[Data records — start]
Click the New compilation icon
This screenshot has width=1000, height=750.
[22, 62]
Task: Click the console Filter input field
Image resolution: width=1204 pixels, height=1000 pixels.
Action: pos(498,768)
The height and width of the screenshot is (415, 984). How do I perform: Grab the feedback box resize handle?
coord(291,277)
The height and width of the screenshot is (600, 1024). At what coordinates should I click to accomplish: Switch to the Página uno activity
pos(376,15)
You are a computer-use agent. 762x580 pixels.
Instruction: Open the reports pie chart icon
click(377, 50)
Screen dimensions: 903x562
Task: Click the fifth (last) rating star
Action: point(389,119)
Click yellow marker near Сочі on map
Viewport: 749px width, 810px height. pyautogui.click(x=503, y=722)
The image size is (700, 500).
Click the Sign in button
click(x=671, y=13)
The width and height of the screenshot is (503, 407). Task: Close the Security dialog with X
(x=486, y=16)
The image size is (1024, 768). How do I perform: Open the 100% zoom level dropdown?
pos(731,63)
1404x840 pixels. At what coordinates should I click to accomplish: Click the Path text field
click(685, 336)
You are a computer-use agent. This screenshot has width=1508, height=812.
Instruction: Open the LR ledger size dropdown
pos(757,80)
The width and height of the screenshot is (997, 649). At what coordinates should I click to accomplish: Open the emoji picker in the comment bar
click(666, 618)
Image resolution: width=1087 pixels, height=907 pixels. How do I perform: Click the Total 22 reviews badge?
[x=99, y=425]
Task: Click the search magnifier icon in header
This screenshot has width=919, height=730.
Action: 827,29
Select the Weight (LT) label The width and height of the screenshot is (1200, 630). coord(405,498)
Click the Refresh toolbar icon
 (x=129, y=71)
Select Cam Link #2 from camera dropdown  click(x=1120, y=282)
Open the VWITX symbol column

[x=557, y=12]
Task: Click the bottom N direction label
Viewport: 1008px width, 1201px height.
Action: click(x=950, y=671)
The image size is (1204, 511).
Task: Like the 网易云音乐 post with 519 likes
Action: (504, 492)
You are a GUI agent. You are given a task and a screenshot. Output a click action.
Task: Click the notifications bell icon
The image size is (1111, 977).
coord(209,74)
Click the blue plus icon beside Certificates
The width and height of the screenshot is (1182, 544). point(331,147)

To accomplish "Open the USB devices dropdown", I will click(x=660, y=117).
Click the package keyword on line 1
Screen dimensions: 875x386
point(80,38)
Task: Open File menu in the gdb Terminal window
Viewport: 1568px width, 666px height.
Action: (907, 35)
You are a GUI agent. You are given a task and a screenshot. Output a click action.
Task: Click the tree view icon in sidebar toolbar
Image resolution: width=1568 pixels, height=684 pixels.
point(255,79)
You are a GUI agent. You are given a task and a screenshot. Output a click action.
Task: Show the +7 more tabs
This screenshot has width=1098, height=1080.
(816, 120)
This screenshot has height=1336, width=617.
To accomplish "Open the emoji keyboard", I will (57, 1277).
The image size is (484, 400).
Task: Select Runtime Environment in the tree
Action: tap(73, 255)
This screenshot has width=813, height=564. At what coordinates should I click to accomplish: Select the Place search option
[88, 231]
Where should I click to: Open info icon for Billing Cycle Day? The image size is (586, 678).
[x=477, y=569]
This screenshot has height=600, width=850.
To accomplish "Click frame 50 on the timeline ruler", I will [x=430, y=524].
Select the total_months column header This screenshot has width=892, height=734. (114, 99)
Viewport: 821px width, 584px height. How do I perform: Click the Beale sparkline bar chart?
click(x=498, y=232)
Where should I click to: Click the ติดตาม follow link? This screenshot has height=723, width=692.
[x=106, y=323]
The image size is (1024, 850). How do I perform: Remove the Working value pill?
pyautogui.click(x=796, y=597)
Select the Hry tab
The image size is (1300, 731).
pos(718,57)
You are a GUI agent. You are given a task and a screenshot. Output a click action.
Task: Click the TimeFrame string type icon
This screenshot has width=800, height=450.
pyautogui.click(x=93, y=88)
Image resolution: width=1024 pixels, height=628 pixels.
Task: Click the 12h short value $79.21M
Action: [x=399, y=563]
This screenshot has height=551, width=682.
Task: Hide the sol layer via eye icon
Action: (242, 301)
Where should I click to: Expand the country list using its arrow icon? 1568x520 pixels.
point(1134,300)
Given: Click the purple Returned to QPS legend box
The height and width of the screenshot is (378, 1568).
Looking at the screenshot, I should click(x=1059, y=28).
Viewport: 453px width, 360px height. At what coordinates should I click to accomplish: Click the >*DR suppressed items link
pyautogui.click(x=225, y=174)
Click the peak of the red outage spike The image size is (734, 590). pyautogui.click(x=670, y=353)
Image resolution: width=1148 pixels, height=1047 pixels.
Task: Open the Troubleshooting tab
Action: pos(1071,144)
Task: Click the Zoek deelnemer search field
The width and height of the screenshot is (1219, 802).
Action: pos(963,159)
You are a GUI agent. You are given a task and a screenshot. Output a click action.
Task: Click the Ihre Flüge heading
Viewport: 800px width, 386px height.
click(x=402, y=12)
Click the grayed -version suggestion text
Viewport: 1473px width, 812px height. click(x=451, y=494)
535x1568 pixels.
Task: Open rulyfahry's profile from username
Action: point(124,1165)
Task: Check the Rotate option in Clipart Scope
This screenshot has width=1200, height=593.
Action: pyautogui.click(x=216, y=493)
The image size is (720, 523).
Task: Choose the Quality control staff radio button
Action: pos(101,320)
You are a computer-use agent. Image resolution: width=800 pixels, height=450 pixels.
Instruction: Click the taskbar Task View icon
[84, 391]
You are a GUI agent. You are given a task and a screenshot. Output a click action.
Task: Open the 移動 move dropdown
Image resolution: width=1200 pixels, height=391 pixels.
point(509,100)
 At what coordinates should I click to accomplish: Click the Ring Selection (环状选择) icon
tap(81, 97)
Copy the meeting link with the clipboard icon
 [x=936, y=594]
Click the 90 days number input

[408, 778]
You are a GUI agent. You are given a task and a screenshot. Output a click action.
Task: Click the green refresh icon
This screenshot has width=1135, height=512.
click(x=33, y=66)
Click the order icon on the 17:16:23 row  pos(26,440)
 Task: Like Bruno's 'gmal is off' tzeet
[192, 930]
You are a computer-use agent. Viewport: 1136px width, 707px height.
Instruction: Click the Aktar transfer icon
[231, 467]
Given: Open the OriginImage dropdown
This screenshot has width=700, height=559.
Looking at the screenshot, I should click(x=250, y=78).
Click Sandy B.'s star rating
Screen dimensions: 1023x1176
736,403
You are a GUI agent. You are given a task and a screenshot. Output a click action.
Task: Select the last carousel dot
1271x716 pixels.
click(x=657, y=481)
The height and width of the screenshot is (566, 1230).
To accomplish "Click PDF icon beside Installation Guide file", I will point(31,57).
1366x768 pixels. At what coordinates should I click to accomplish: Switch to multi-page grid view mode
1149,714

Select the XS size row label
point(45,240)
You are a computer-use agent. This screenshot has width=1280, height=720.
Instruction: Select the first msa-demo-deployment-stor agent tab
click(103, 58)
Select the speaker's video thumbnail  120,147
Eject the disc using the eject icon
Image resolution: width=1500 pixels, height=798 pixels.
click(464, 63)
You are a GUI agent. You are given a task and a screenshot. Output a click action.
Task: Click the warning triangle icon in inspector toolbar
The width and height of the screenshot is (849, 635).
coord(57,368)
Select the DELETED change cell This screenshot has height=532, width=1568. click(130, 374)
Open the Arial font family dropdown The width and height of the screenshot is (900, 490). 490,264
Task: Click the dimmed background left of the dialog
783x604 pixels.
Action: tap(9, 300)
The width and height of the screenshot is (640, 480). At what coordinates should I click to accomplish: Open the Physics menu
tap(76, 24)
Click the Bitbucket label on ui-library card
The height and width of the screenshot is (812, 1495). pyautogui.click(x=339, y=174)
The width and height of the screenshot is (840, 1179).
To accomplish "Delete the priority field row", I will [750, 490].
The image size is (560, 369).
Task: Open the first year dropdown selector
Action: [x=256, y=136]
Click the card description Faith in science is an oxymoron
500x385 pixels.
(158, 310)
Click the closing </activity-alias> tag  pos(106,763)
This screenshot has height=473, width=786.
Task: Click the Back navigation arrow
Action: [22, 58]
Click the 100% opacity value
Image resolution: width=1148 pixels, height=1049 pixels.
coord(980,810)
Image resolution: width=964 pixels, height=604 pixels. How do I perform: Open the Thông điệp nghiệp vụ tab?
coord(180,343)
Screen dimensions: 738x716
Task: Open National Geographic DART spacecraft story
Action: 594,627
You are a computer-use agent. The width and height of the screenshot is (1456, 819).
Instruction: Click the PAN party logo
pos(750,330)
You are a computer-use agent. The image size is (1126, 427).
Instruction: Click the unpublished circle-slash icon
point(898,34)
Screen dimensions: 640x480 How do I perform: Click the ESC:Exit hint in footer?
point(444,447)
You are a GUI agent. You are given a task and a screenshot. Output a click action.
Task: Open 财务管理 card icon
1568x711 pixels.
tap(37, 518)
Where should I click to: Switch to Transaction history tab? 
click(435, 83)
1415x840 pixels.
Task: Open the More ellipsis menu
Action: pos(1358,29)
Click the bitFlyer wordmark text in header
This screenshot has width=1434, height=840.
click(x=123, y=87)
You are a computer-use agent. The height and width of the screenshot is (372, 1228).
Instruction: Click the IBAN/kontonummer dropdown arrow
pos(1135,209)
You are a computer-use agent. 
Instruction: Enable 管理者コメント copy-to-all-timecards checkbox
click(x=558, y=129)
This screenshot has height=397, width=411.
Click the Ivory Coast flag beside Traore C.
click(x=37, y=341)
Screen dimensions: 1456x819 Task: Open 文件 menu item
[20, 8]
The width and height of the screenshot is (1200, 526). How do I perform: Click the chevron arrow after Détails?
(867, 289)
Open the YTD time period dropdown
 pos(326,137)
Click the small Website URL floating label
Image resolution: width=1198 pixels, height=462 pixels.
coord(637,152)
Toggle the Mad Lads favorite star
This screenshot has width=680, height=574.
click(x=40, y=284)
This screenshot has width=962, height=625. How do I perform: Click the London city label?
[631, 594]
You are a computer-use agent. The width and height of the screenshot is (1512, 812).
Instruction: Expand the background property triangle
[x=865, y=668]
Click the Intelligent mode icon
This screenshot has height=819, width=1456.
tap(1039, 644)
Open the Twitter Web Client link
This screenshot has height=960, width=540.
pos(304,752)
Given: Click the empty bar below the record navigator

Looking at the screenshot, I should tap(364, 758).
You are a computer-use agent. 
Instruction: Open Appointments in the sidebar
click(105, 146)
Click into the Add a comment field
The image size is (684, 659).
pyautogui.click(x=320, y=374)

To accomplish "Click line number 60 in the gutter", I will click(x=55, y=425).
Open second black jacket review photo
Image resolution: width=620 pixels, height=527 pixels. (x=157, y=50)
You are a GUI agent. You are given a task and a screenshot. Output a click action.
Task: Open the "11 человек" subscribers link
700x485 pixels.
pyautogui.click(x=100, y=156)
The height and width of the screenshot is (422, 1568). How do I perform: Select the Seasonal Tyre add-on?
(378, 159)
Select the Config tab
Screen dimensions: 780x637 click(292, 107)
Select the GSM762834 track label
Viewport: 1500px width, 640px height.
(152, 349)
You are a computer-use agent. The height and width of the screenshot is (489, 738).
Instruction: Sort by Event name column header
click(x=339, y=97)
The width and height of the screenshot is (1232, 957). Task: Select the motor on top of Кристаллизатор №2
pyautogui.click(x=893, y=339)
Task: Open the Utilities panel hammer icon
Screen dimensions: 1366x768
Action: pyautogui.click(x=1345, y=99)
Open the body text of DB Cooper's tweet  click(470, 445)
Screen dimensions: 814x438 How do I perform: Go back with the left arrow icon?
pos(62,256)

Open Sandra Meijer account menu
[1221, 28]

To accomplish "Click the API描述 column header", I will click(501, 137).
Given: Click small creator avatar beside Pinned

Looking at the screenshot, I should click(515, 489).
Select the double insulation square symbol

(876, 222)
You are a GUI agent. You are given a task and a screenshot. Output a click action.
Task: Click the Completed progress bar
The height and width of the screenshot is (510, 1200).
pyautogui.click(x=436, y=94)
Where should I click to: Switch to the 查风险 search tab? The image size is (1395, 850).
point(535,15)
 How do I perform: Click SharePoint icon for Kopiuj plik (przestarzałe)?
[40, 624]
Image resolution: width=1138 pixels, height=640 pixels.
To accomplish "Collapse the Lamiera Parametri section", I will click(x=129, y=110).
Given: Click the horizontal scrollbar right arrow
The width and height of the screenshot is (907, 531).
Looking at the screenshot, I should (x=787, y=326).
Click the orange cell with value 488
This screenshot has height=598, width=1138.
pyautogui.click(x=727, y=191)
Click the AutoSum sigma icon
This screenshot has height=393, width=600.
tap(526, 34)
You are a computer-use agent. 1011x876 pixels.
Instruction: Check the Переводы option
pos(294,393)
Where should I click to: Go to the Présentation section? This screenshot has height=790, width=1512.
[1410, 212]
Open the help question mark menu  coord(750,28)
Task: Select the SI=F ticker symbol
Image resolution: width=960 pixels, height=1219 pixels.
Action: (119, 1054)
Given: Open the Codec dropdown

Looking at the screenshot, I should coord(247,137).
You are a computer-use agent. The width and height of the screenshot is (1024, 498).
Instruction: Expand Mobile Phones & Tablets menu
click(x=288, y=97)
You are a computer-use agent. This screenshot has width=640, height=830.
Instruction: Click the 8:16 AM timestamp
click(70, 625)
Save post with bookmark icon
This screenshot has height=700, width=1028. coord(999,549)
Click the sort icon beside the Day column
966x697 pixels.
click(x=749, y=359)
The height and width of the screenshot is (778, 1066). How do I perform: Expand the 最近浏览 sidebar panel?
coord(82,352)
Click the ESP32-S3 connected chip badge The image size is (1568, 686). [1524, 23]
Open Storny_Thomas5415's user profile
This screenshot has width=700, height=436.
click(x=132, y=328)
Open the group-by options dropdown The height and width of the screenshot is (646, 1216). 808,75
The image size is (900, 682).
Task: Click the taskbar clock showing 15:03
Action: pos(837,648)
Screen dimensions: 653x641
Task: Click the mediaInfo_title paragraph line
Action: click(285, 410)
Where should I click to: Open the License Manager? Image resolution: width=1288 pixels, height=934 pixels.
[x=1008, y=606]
[Data records — finish]
Everything above from the line containing "Task: Click the console Filter input field" down to the line containing "You are a computer-use agent. 762x580 pixels." should be copied exactly, both end lines included, and nothing else.

Task: Click the console Filter input field
Image resolution: width=1204 pixels, height=1000 pixels.
Action: pos(498,768)
The height and width of the screenshot is (415, 984). How do I perform: Grab the feedback box resize handle?
coord(291,277)
The height and width of the screenshot is (600, 1024). At what coordinates should I click to accomplish: Switch to the Página uno activity
pos(376,15)
You are a computer-use agent. 762x580 pixels.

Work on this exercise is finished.